Seven international airlines have been accused of operating a freight price-fixing cartel in a class-action lawsuit in Australia demanding 200 million dollars (155 million US), lawyers have said.

Australia's flag carrier Qantas Airways, British Airways plc, Germany's Lufthansa, Singapore Airlines, Hong Kong's Cathay Pacific, Air New Zealand and Japan Air Lines (JAL) were named in the suit filed in Melbourne last month.

The suit was filed on behalf of Australian victims of the alleged freight cartel, which has also been the focus of other lawsuits in the United States and Canada.

Papers were served on Qantas on Thursday, lawyers said.

The lawsuit alleges the carriers have been fixing cargo prices through the imposition of various surcharges on customers since 2000 in what lawyers for the claimants say was a flagrant case of anti-competitive abuse.

"Air freight surcharges have been unlawfully inflated over the last seven years," said lawyer Kim Parker of the firm Maurice Blackburn Cashman, which is representing the alleged victims.
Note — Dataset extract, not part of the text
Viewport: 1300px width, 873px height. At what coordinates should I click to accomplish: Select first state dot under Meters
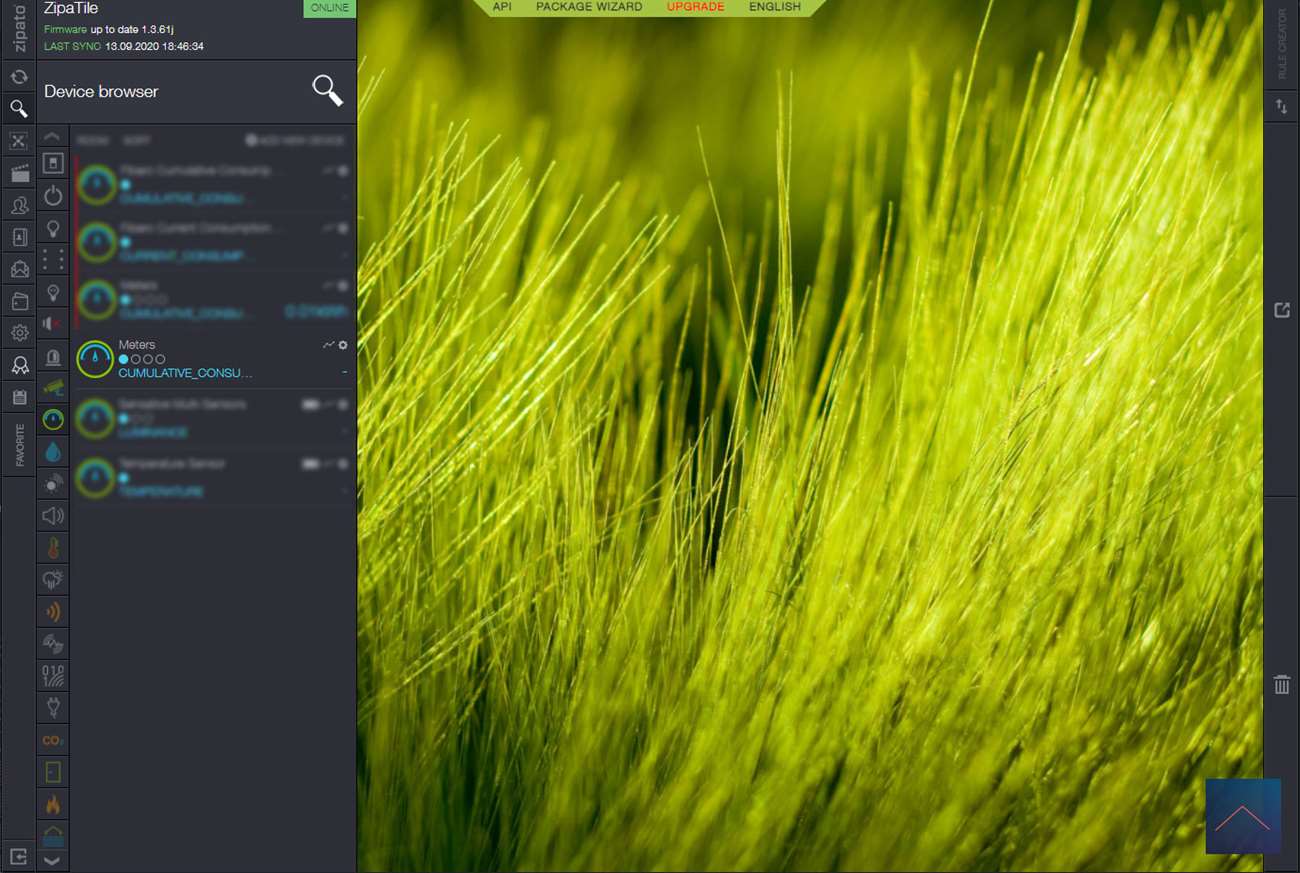coord(124,359)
"This case will bring those contraventions into the spotlight and will enable the victims of this cartel to claim back significant losses over the period," she said.

The alleged victims, who shipped goods on the carriers named in the suit, claim that the airlines made a secret agreement to use the surcharges to lift industry prices.

They included fuel surcharges attributed to higher fuel costs, security charges because of extra measures after the September 11 attacks on US targets and war-risk surcharges blamed on higher insurance costs linked to the Iraq war.

Businesses and people who have paid for more than 20,000 dollars worth of air freight services over the last seven years were affected by the alleged cartel, Parker said.

Lawyers for the Australian victims said they had served papers on Qantas, and an airline spokesman said the company would review the claim and respond once it had examined the papers.

US, European Union and Asian officials announced 11 months ago that they were investigating possible price fixing by the air cargo industry and raided several airline offices around the world.

Prosecutions and class actions have already been launched in the United States and Canada over the same alleged cartel.

In the US case an 85-million-dollar settlement was reached with Lufthansa, while the remaining claim against the other airlines stands at around one billion dollars.